One of the most important part of a text editor is having a syntax highlighting system. As such, I began looking into different implementations of how one might achieve syntax highlighting. I narrowed down how I would achieve this with either one of:
- A Lexer (Using a pre-made library or build one myself).
- An Abstract Syntax Tree (Using Tree Sitter).
In terms of a lexer, it would read the entire file, concattenated as a string and then it would start parsing from there. This means that when we make a change in our file, we would have to concattenate each row again and reparse the file, this method seems inefficient unless you are using a data structure that allows fast string concattenations such as a rope.
On the other hand, tree-sitter seems to be able to modify it’s tree efficiently without having to read the entire text file over and over again. This seems really cool
Installing Tree-Sitter in C++.
Trying to install tree sitter was quite a maze for me when I tried incorporating it into my C++ project as I was used to doing FetchContent to install it. This added with my at the time limited knowledge of CMake I ended up spending hours installing this library. Thankfully, I managed to figure things out by downloading the library and liking it using CMake.
In case anyone is also stuck in this process here’s what I did:
- Create a
third-party
directory and cloned the tree-sitter and tree-sitter-cpp repository there. - For each of the libaries, go into their respective directory and run
make
- Finally, add the following code into your
CMakeLists.txt
and include them into your project library.
# Add Tree-sitter library
add_library(ts-lib STATIC
third-party/tree-sitter/lib/src/lib.c
)
# Include directories for Tree-sitter
target_include_directories(ts-lib PUBLIC
third-party/tree-sitter/lib/include
third-party/tree-sitter/lib/src
)
# Add Tree-sitter C++ grammar
add_library(ts-cpp STATIC
third-party/tree-sitter-cpp/src/parser.c
third-party/tree-sitter-cpp/src/scanner.c
)
# Include directories for Tree-sitter C++ grammar
target_include_directories(ts-cpp PUBLIC
third-party/tree-sitter-cpp/src
)
Understanding Tree-Sitter.
This is my first time interacting with Tree-Sitter, the documentation helped me get a basic understanding of what’s going on.

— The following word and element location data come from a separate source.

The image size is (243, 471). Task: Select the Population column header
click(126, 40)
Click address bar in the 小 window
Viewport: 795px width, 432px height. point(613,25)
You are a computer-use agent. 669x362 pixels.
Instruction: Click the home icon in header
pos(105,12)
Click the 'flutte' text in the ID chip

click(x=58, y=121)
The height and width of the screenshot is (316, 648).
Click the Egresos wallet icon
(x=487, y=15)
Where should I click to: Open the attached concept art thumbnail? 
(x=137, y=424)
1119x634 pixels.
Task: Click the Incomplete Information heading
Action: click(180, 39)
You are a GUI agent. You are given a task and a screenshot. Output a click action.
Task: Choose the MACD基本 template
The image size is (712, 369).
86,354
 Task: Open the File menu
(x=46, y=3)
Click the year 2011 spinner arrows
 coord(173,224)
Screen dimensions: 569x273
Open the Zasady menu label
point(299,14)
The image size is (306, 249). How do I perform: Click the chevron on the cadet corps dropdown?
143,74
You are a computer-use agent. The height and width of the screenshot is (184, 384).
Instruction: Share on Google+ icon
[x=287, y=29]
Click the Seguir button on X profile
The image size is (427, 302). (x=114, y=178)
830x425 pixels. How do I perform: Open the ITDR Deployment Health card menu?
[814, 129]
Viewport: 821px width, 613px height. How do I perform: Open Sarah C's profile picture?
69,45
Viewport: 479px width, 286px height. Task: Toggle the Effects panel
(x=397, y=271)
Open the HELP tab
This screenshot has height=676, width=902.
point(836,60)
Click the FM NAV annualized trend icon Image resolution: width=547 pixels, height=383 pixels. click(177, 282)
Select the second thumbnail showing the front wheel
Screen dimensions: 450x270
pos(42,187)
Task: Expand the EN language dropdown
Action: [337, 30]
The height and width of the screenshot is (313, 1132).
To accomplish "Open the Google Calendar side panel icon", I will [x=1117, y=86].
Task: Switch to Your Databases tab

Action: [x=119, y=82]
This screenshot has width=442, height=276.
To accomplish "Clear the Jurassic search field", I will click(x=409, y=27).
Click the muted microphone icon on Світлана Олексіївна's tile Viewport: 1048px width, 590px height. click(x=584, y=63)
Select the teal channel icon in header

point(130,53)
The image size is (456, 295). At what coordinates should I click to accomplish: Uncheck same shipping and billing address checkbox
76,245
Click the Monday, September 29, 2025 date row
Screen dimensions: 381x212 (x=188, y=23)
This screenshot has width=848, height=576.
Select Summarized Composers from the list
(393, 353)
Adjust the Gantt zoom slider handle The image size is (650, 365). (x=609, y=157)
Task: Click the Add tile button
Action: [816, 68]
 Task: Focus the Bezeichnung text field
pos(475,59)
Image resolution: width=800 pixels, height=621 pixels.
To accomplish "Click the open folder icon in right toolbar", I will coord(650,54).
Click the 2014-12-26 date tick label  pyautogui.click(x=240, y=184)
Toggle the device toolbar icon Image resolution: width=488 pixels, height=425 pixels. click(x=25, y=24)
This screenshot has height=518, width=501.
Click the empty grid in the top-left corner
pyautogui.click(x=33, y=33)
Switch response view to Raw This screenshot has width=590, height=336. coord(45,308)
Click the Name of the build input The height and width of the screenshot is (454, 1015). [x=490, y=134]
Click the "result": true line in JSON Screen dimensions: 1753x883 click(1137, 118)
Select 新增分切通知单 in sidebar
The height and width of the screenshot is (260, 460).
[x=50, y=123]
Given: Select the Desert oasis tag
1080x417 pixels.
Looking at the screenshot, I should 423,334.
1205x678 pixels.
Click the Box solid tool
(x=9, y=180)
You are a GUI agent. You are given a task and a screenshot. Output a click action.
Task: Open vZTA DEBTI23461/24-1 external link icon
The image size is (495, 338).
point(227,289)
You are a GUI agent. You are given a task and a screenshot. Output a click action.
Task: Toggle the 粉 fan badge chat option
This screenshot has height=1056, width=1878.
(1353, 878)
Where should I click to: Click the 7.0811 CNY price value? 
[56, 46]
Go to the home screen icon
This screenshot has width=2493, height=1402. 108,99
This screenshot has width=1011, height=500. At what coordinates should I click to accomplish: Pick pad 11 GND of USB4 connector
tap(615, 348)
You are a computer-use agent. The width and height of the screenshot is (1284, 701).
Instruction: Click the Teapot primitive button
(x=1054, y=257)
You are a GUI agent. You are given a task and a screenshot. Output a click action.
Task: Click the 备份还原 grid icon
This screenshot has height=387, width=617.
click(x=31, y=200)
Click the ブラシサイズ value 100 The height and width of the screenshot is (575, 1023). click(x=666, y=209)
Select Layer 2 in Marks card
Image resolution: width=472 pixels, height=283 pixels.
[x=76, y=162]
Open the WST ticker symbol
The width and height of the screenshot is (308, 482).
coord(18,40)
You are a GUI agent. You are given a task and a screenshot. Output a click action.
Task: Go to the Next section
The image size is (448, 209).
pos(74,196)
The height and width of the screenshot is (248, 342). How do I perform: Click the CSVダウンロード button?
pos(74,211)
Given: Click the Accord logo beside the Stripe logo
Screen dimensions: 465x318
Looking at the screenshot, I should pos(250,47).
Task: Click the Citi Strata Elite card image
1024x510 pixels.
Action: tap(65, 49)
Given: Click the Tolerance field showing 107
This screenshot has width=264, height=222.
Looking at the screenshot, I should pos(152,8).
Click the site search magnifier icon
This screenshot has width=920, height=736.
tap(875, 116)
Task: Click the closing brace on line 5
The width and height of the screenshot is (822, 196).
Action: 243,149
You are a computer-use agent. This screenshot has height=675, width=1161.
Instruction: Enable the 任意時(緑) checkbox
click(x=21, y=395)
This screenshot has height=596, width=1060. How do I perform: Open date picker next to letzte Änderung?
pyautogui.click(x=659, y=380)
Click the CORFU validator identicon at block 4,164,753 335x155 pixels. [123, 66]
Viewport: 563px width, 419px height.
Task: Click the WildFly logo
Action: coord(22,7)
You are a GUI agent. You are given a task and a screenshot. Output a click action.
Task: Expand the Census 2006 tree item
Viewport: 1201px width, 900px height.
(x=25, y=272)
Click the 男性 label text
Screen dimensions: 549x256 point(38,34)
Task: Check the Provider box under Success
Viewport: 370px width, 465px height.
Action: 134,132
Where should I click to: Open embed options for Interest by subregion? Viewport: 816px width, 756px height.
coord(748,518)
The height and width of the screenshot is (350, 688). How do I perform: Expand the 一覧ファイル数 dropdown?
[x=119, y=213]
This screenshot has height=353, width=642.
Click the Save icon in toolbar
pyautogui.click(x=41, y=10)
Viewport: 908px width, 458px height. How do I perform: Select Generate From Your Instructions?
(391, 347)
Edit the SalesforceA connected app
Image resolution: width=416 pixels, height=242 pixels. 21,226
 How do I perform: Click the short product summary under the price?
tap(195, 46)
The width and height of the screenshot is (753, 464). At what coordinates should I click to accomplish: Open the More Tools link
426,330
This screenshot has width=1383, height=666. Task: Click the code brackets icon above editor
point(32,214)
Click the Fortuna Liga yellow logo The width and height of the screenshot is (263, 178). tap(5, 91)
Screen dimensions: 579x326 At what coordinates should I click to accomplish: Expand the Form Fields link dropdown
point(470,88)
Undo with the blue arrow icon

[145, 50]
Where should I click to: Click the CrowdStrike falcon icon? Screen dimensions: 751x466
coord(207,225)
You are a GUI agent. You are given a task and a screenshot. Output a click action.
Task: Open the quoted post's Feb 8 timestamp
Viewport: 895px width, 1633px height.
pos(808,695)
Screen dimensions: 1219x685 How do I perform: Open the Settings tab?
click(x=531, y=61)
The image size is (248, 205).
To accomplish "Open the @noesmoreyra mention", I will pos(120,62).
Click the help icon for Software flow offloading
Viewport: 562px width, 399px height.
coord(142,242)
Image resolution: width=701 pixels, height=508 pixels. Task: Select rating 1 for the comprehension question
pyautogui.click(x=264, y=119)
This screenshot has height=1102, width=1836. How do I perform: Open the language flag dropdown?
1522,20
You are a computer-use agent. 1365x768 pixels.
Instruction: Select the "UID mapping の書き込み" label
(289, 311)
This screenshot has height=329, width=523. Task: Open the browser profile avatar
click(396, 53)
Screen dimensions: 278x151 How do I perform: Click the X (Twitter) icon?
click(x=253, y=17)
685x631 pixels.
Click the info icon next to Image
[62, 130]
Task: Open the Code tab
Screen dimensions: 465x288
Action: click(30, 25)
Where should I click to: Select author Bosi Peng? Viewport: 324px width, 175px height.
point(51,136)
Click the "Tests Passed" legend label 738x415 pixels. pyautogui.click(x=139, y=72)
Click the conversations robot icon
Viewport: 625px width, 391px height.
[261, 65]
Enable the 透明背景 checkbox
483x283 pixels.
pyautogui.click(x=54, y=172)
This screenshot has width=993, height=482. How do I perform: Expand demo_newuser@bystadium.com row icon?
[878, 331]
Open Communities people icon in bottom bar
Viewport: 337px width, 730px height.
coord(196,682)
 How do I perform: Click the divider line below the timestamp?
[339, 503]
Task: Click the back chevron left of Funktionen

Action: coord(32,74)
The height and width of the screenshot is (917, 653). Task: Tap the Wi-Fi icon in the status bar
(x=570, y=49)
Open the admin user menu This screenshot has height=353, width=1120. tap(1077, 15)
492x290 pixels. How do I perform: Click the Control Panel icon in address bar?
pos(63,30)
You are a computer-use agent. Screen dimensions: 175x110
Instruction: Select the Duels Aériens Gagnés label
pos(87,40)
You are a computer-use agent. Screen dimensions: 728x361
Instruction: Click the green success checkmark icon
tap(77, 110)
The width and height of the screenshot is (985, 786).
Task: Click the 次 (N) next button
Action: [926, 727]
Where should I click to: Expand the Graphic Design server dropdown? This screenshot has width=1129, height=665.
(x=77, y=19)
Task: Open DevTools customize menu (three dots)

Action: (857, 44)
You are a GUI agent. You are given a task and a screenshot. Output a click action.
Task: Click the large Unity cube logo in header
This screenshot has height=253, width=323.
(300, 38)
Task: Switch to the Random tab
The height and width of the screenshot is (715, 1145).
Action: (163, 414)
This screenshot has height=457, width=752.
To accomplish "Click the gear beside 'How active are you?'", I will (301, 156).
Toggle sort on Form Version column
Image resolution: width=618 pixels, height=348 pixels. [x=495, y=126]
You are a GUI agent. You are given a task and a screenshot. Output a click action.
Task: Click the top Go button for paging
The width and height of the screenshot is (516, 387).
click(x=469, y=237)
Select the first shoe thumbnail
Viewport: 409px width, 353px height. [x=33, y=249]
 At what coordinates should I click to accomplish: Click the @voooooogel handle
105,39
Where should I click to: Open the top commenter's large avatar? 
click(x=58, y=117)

Essentially there is a tree structure which describes the entire file, I found that the best way to learn this structure is by trying it at the playground, it’s actually very interesting with how this is structured cause then I am able to obtain interesting information such as the parent node (i.e. this variable is inside a for loop, etc.)
From the Getting Started page, I was able to see that we can easily create an AST by feeding it the string of the source code.
Here’s how I made my AST. Really makes my life easy.
const char *source_code = docString.c_str();
uint32_t source_code_len = charCount();
tree = ts_parser_parse_string(parser, NULL, source_code, source_code_len);
TSNode root = ts_tree_root_node(tree);
So when we have an AST, it contains a lot of valuable information. In my case, I just used the node type to appropriate color the keyword:
void Document::highlightSyntax(TSNode node) {
if (ts_node_is_null(node)) return;
const char *c_node_type = ts_node_type(node);
std::string node_type(c_node_type);
TSPoint start_point = ts_node_start_point(node);
TSPoint end_point = ts_node_end_point(node);
if (node_type == "string_literal" || node_type == "system_lib_string" || node_type == "character_literal") {
std::pair<uint32_t, uint32_t> idx_pair(start_point.column, end_point.column);
highlight_item item = {idx_pair, highlight_type::String};
rows[start_point.row].add_highlight_item(item);
}
...
}
A really inefficient way of updating the tree.
So I’ve been praising tree-sitter for being efficient, and this is mainly because technically we don’t need to recreate an AST whenever we make an edit to our source code.
The trick for this is to use an existing function called ts_tree_edit
where you would pass in your tree and a TSInputEdit
which describes the edit you made.
However, I got stuck on this step as I couldn’t find an example of how this was used. As such here’s my buggy attempt of trying to use it. (pls ignore bad img quality)
So as a temporary solution, I ended up recreating the tree whenever I would make an edit. This in turn is probably a horrible decision that will bite me in the future as it is probably going to be extremely inefficient for very large source files.
Thus far, it seems like there’s still no issue with performance but it might be cause I’m not really stress testing it much. I expect I will have to revisit this issue again in the future. But for now, this duct tape solution shall live in the codebase until I decide to revisit it again.